Her friend Anita Loos, who wrote many screenplays for her, appreciated her "humour and her irresponsible way of life". Over the course of her career, Talmadge appeared in more than 80 films, often in comedies such as A Pair of Silk Stockings (1918), Happiness à la Mode (1919), Romance and Arabella (1919), Wedding Bells (1921), and The Primitive Lover (1922).

Talmadge, along with her sisters, was heavily billed during her early career. According to her 1923 Blue Book of the Screen biography, she was "5'5" tall, 120 lbs, with blonde hair and brown eyes, ... an outdoor girl who loved activities."

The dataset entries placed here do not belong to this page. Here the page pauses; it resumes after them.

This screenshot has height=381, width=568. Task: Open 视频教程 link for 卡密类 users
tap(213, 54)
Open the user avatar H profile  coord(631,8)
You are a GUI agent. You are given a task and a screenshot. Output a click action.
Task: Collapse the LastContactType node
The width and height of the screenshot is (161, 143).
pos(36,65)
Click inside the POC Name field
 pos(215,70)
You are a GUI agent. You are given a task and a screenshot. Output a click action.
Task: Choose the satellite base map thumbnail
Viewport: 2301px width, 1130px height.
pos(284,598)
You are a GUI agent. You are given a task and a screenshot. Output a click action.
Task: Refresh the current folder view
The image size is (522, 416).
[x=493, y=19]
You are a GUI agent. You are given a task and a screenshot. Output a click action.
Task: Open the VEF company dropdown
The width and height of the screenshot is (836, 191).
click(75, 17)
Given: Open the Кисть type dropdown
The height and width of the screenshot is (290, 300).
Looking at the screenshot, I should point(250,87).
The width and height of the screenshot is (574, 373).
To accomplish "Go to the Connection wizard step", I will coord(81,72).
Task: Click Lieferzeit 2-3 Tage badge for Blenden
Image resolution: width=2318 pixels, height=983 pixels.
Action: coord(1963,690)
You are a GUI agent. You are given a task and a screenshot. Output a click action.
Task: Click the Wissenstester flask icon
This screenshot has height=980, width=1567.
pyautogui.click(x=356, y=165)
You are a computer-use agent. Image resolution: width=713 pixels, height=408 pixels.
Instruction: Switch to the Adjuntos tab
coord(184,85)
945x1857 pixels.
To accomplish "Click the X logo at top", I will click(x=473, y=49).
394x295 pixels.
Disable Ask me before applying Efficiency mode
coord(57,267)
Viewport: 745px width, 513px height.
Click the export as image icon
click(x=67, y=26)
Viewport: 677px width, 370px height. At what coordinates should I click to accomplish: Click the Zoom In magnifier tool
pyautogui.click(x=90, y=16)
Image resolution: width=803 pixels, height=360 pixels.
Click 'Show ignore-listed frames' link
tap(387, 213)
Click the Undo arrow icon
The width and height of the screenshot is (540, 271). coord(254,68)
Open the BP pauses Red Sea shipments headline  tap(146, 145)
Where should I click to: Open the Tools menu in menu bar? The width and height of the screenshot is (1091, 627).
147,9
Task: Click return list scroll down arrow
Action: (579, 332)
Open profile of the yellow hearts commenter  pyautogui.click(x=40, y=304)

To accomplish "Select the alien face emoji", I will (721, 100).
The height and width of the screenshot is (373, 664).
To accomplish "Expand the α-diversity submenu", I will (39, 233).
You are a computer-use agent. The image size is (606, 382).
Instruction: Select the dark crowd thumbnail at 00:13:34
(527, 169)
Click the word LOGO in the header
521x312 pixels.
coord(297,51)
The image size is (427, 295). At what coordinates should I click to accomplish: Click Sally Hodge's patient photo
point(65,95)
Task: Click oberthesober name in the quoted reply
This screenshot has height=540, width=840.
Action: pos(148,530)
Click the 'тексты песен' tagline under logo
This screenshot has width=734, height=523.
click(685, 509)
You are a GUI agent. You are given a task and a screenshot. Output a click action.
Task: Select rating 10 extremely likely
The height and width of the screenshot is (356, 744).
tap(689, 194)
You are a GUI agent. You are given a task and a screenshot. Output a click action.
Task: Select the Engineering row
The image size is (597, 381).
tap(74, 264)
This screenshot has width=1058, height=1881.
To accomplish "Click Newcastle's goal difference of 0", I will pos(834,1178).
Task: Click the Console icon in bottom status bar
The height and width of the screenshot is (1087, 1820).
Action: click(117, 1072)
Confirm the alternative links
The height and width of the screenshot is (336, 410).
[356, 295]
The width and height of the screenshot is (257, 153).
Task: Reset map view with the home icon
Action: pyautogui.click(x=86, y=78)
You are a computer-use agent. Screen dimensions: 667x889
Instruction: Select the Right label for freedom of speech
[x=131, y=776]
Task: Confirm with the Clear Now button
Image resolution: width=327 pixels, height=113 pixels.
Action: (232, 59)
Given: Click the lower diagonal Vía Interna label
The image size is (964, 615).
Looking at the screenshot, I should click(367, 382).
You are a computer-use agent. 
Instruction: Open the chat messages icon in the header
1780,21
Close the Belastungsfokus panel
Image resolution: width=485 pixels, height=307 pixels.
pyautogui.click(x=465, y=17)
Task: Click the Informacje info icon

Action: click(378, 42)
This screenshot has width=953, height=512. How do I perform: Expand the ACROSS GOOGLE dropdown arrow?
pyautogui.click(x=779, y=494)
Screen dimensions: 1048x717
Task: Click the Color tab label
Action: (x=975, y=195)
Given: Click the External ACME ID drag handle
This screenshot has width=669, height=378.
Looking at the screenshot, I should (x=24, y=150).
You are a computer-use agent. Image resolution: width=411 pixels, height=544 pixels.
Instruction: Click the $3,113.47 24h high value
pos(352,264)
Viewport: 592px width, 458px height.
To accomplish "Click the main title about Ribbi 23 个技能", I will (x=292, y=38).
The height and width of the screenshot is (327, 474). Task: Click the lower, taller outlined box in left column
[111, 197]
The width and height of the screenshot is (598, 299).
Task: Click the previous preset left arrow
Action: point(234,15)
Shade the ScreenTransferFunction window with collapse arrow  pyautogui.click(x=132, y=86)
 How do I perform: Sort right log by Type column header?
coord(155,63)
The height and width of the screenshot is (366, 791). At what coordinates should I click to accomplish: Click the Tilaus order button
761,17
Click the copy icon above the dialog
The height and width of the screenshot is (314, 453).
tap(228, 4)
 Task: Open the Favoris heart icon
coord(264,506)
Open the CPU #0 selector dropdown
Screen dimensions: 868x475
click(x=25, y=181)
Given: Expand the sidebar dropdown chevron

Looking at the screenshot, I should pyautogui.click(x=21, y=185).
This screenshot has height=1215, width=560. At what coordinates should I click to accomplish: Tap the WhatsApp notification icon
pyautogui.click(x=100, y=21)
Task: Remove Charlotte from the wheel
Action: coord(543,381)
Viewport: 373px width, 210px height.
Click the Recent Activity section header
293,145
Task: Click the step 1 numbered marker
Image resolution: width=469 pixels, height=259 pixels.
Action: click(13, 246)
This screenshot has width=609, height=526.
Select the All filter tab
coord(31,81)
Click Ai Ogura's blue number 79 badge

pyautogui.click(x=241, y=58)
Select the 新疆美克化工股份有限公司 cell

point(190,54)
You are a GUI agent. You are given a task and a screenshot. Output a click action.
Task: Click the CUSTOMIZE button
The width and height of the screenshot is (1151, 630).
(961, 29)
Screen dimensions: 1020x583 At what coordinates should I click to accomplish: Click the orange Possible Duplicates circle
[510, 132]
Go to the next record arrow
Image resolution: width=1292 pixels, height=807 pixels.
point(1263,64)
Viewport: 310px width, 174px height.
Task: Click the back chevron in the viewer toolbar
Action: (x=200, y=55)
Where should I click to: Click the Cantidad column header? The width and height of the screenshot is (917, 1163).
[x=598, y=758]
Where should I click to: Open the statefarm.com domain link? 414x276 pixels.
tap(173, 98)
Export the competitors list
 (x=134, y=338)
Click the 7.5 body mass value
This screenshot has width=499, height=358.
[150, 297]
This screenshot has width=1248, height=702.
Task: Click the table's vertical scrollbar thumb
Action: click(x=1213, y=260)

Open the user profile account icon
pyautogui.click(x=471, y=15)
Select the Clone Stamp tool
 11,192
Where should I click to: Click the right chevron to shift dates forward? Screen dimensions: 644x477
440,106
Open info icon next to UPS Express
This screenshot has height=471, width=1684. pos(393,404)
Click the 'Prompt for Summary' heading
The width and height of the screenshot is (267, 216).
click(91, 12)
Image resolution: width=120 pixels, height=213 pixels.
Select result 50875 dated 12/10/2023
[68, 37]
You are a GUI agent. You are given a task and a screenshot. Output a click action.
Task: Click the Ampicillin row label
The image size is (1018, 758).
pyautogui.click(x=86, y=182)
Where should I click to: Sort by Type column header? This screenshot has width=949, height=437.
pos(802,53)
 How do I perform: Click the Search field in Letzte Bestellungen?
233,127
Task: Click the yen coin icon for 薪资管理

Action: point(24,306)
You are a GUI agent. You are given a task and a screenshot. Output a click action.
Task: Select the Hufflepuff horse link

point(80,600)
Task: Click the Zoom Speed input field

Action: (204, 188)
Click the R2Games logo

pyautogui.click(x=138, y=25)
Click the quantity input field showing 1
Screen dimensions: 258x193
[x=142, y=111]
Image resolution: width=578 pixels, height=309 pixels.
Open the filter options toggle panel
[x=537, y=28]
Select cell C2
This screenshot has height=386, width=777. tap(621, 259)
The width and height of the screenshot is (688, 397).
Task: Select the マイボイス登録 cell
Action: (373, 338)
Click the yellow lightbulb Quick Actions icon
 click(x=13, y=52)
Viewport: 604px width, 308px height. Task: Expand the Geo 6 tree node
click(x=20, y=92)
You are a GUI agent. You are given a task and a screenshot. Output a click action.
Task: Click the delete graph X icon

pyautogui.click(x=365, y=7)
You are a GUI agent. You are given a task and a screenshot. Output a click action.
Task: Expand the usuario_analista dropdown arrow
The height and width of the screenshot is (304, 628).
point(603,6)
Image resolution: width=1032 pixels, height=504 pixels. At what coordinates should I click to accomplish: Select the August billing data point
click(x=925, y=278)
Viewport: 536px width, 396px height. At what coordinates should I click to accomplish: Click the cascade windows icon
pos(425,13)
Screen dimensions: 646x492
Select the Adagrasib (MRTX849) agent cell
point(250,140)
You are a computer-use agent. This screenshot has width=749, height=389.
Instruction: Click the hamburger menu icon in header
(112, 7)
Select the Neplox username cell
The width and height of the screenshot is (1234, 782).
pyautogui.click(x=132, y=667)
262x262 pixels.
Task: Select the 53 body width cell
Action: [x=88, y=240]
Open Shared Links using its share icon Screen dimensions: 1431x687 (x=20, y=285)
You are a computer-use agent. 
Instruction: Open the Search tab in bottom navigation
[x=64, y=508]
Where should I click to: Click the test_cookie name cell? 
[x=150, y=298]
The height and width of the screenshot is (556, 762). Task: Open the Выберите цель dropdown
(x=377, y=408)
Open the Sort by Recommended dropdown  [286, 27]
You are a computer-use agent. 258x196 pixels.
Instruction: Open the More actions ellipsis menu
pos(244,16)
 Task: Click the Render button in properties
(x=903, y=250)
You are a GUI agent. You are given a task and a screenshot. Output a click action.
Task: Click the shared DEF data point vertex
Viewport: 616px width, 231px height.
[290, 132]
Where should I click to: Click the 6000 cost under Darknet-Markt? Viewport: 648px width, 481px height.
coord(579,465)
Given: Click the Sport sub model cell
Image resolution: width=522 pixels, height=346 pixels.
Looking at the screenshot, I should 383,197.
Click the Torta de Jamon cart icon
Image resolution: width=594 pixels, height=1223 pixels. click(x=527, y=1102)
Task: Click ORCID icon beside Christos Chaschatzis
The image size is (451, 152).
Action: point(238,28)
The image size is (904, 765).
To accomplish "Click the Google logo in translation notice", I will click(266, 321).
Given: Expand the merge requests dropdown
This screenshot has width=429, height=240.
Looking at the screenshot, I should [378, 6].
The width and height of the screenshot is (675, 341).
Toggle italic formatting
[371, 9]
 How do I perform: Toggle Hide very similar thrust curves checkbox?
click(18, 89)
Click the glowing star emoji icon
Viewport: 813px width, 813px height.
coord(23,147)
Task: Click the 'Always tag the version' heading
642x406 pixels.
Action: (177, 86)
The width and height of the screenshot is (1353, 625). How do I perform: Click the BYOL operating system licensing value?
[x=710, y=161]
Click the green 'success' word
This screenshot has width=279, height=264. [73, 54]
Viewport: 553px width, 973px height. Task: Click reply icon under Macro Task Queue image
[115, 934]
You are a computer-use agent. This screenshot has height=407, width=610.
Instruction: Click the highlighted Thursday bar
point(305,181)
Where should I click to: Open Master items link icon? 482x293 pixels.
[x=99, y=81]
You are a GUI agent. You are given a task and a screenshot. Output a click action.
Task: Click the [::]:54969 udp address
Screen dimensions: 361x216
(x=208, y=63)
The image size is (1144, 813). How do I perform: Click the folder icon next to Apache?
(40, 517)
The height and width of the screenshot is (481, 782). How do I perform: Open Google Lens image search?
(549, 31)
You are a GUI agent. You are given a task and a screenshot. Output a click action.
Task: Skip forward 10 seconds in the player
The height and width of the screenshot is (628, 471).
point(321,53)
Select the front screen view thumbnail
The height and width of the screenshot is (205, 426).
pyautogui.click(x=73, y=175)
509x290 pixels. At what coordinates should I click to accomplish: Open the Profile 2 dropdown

When Talmadge was asked by a writer for Green Book magazine what sort of stories she wanted to do in 1920, she said: "Although no less than sixty manuscripts are submitted to me every week, it is exceedingly difficult to get exactly the kind of comedy I especially want. I want comedies of manners, comedies that are funny because they delight one’s sense of what is ridiculously human in the way of little everyday commonplace foibles and frailties – subtle comedies, not comedies of the slap stick variety."

"I enjoy making people laugh. Secondly, because this type of work comes easiest and most naturally to me, I am not a highly emotional type. My sister could cry real tears over two sofa cushions stuffed into a long dress and white lace cap, to look like a dead baby, and she would do it so convincingly that 900 persons out front would weep with her. That is real art, but my kind of talent would lead me to bounce that padded baby up and down on my knee with absurd grimaces that would make the same 900 roar with laughter.

"You see, in my way, I take my work quite as seriously as my sister does hers – I would be just as in earnest about making the baby seem ridiculous as she would about making it seem real. I am not fitted to be a vamp type. There is nothing alluring, or exotic, or erotic, or neurotic about me. I could not pull the vamp stuff to save my life, but if I am assigned a vamp role in a comedy, and I had such a part in my fourth First National picture, In Search of a Sinner. I play it with all the seriousness and earnestness and sincerity with which a real vamp would play it, except that I, of course, over-emphasize all the characteristics of the vampire. I try to handle a comedy role much the same way that a cartoonist handles his pencils. If he is drawing the picture of the late Theodore Roosevelt, with a few strokes he emphasizes Teddy’s eye-glasses and teeth, leaving his ears and nostrils and the lines of his face barely suggestive. One must leave a great deal to the imagination on the screen, because in the span of one short hour we sometimes have to develop a character from girlhood to womanhood through three marriages and two divorces, and perhaps travel half way round the world besides; so, like the cartoonist, I try to emphasize the salient characteristics, which, of course, in my particular work, bring out the humorous side of the person I am portraying."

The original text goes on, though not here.